Client Alert: Supreme Court Rules that Bankrupt Brands Cannot Use Bankruptcy to Revoke Trademark Licenses

Download Client Alert: Supreme Court Rules that Bankrupt Brands Cannot Use Bankruptcy to Revoke Trademark Licenses

On May 20, 2019, United States Supreme Court settled a circuit split, deciding that a bankrupt company’s decision to reject an existing contract does not revoke a trademark licensee’s right to continue using the licensed mark.

Section 365 of the Bankruptcy Code enables a debtor to  “reject any executory contract” – in other words, a contract that neither party has finished performing  11 U.S.C. § 365(a). Such “rejection” constitutes a breach of the contract  Id. at § 365(g).  However, “breach” is not specially defined under bankruptcy terms. The question be-fore the Court was whether such a breach of the contract terminated the rights that would survive a breach of contract outside bankruptcy. Specifically, the Court considered these provisions in the context of a trademark licensing agreement and whether the debtor-licensor’s unilateral rejection of the contract deprived the licensee of its rights to use the trademark.
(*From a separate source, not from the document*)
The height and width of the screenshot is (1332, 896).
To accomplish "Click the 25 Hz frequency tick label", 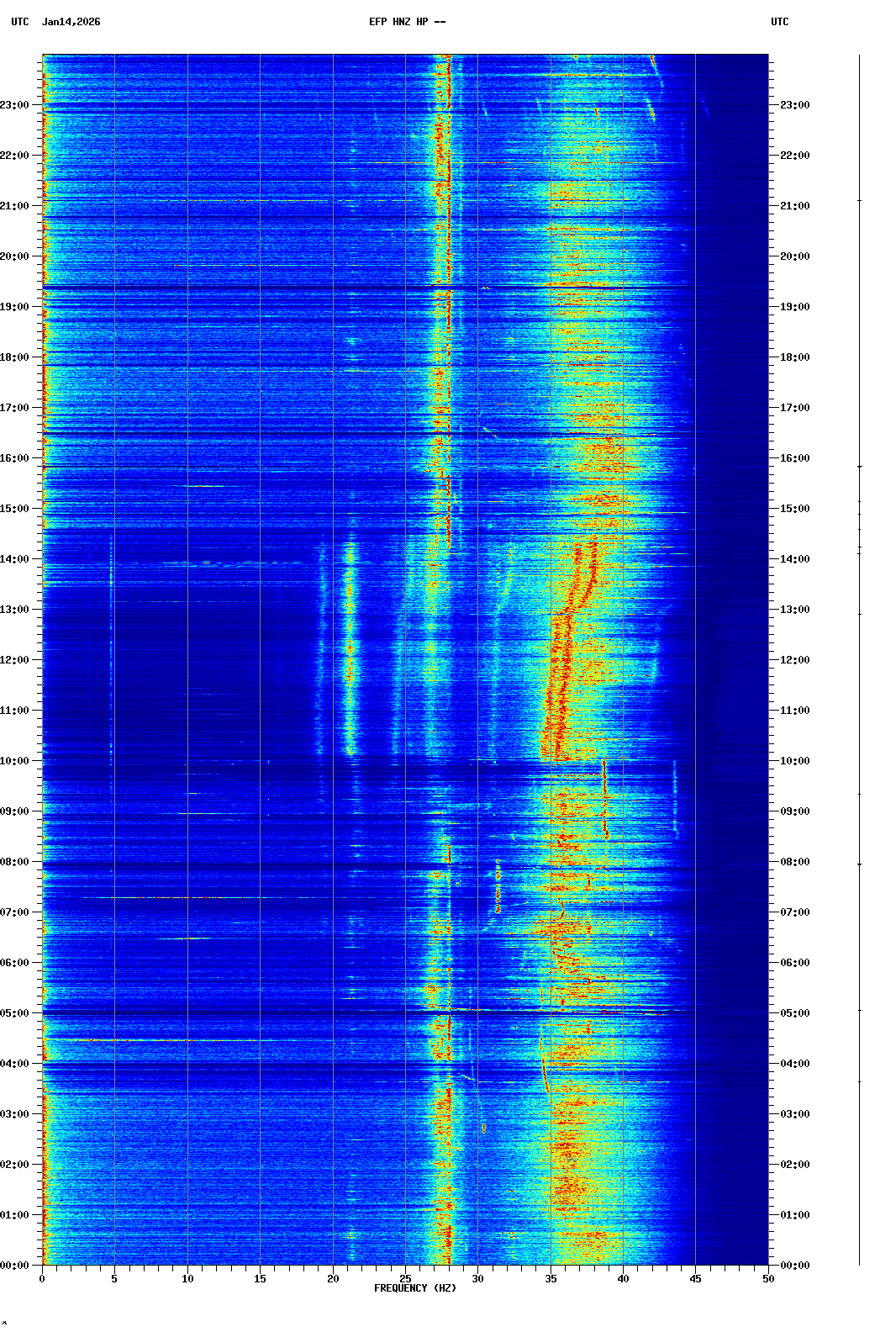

In Mission Products Holdings, Inc. v. Tempnology, LLC, the Petitioner Mission entered into a contract with  Tempnology that gave Mission a non-exclusive license to use Tempnology’s trademark “Coolcore” in connection with the distribution of clothing and accessories  designed to stay cool when used in exercise. Tempnology filed for Chapter 11 bankruptcy and sought to reject its agreement with Mission. The Bankruptcy Court approved Tempnology’s rejection and further held that the rejection terminated Mission’s rights to use Tempnology’s  trademarks. The Bankruptcy Appellate Panel reversed, finding that rejection does not terminate rights that would survive breach outside of bankruptcy. The First Circuit went on to reject the Panel’s judgment and reinstated the Bankruptcy Court’s decision.  The Supreme Court’s  decision reversed the First Circuit and settled a split amongst the circuits.

Circuit courts in agreement with the First Circuit, including the Fourth Circuit, find that the effect of the contract  rejection in bankruptcy has the effect of a contract rescission in non-bankruptcy terms, terminating the rights conferred by the agreement. The idea is that allowing a license to survive would saddle the debtor with monitoring how a trademark was being used – the type of obligation that bankruptcy law is designed to avoid.                               
Conversely, circuit courts such as the Seventh Circuit held that in rejection of the trademark license, the debtor-licensor’s objections under the license are terminated (including the obligation to police use of the mark), but not the licensee’s right to continue using the licensed mark under the terms of the license agreement.

Following the Fourth Circuit’s related patent case in Lubrizol Enterprises v. Richmond Metal Finishers, Congress previously attempted to address the issue by enacting Section 365(n) of the Bankruptcy Code, which stated: “the rights of an intellectual property licensee to use the license property cannot be unilaterally cut off as a result of the rejection of the license pursuant to section 365 in the event of the licensor’s bankruptcy.” This allowed the licensee to elect to retain its rights for the remaining term. However, trademarks are not identified as “intellectual property” under the Bankruptcy Code. Congress appeared concerned about the conflicting duty of a trademark owner to police their trademarks, otherwise resulting in a “naked license.”                  
The Court rejected the idea that distinctive features of trademark law, namely a licensor’s duty to exercise quality control over the use of the mark, should determine the  outcome in this case. The Court argued: “that would allow the tail to wag the Doberman.”  The Court also rejected the argument that the bankruptcy estate could possess anything more than the debtor itself possessed outside of bankruptcy. In other words, if the debtor was subject to a contractual right such as a trademark license outside of bankruptcy, the trustee or debtor is likewise subject to the licensee’s right.  As the Court stated: “Rejection is breach, and has only its con-sequences.” The Court counseled that the burdens a debtor may and may not escape in bankruptcy must be weighed against the interests of the debtor’s counterparties, such as trademark licensors.

The practical effect of the ruling is that when a Chapter 11 debtor-licensor rejects a trademark license, the counterparty-licensee may continue to use the trademark under the terms of the license. The debtor-licensor can stop performing its remaining obligations under the agreement but cannot rescind the license to use the mark that has already been conveyed.